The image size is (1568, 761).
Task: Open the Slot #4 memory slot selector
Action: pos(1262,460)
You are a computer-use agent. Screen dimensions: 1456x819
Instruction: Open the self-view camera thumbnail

= = = =

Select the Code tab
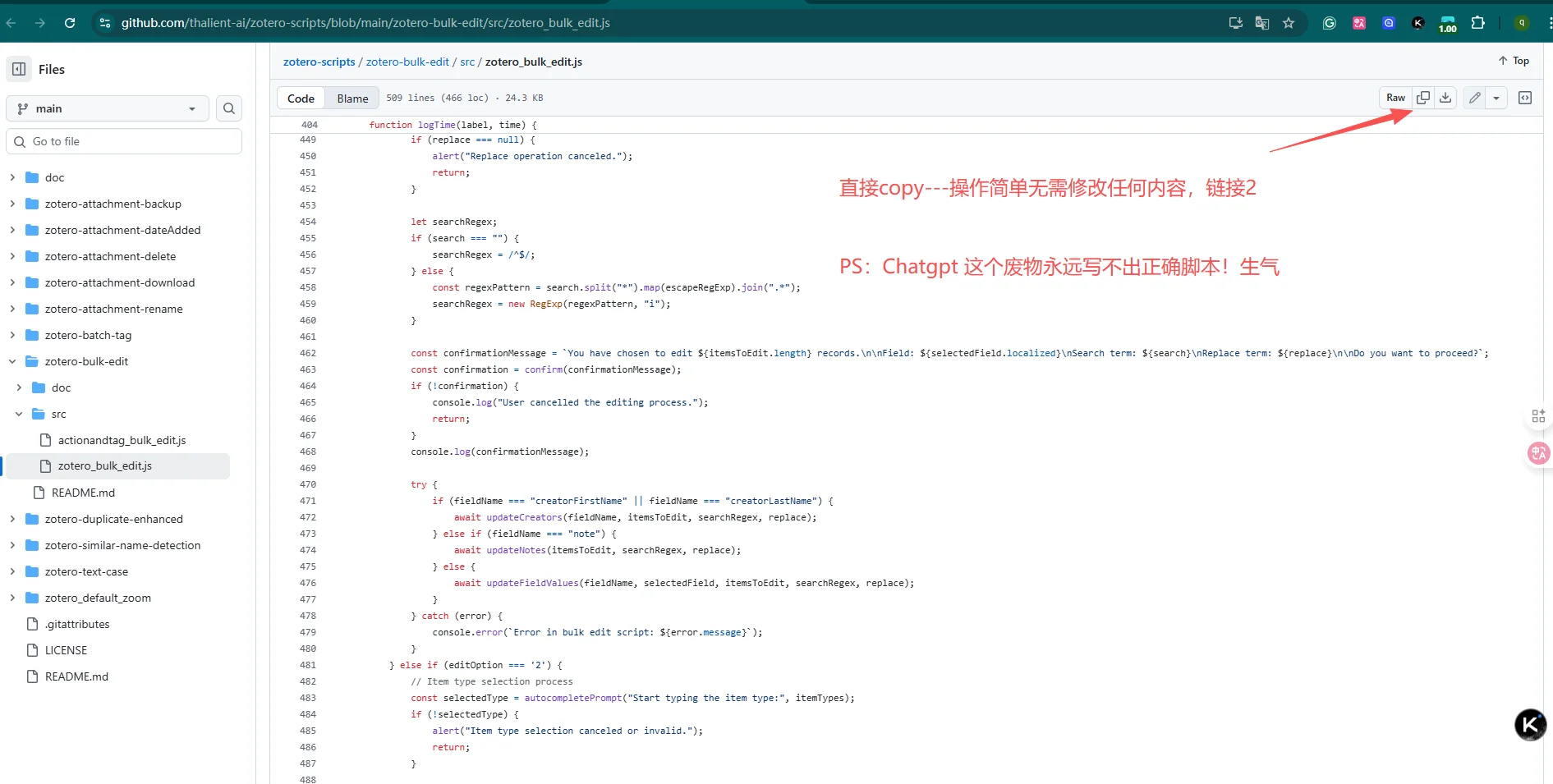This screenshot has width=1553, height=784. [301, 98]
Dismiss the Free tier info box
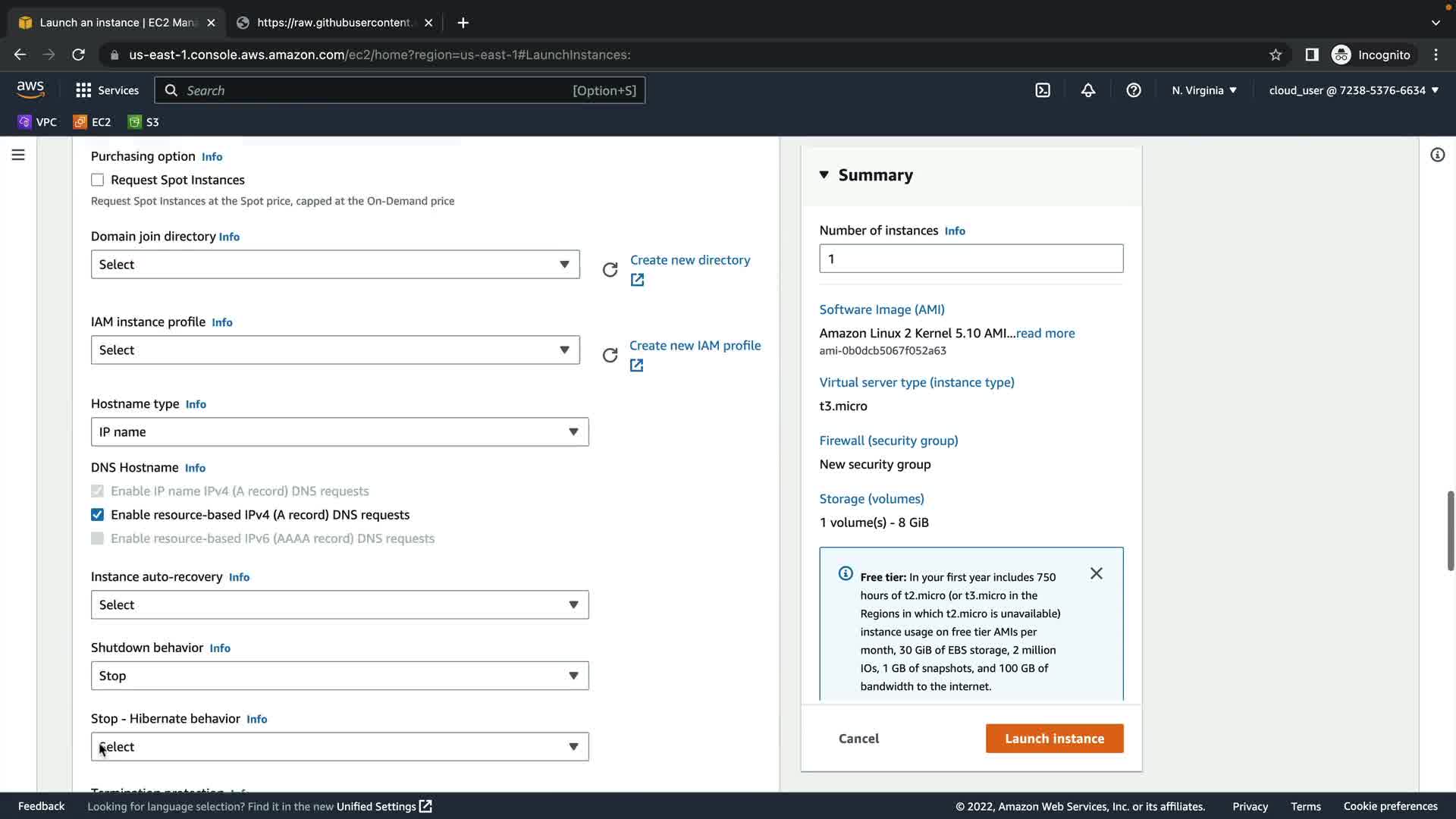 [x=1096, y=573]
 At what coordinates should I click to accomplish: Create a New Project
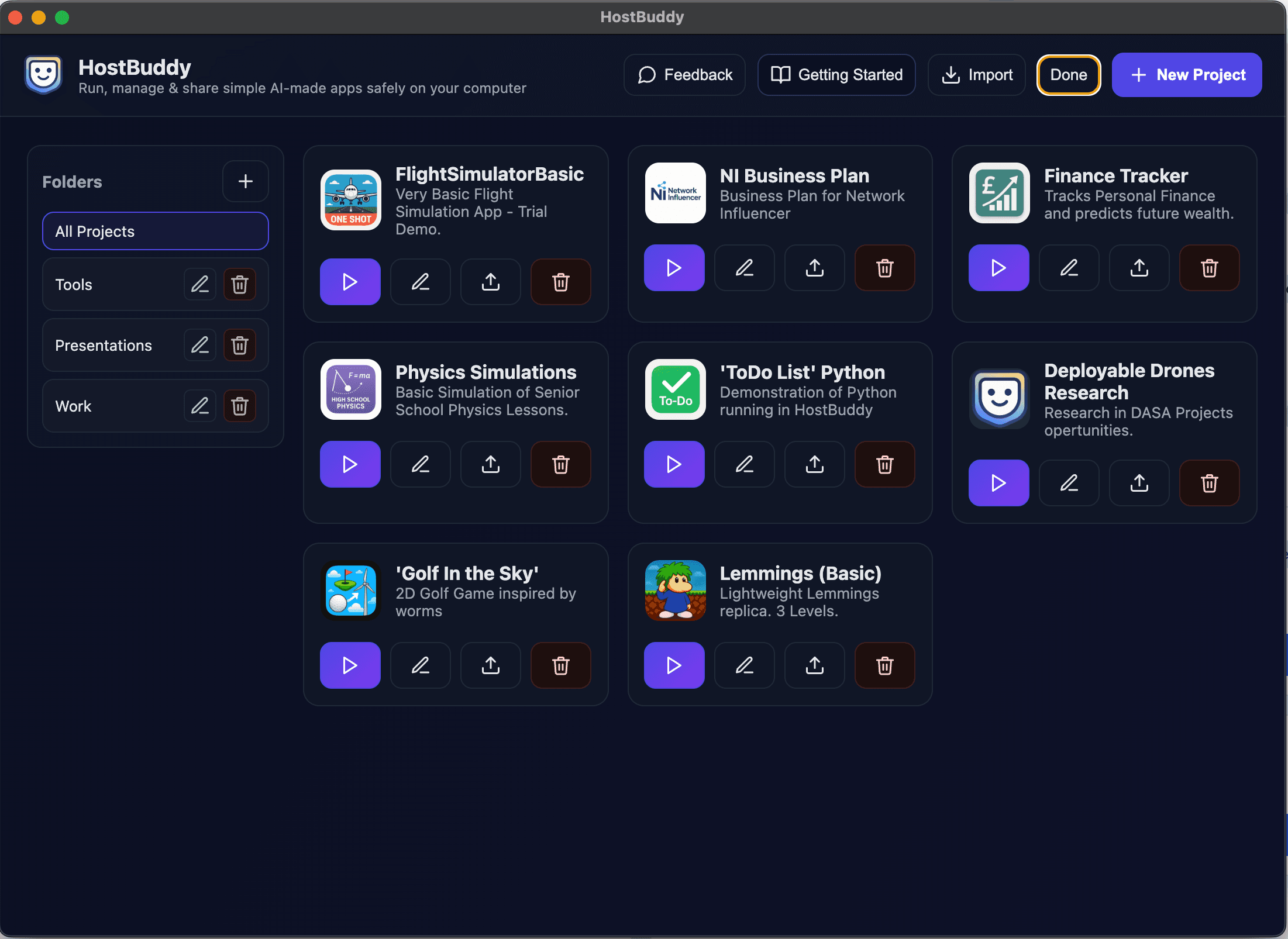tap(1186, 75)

= = = =

(WORK ITEM)
Write down again, exactly as given, only the lines above that fall from the line with "You are a computer-use" to the line with "Instruction: Open the", inclusive.

(RESULT FOR THIS EXERCISE)
You are a computer-use agent. Screen dimensions: 1456x819
Instruction: Open the self-view camera thumbnail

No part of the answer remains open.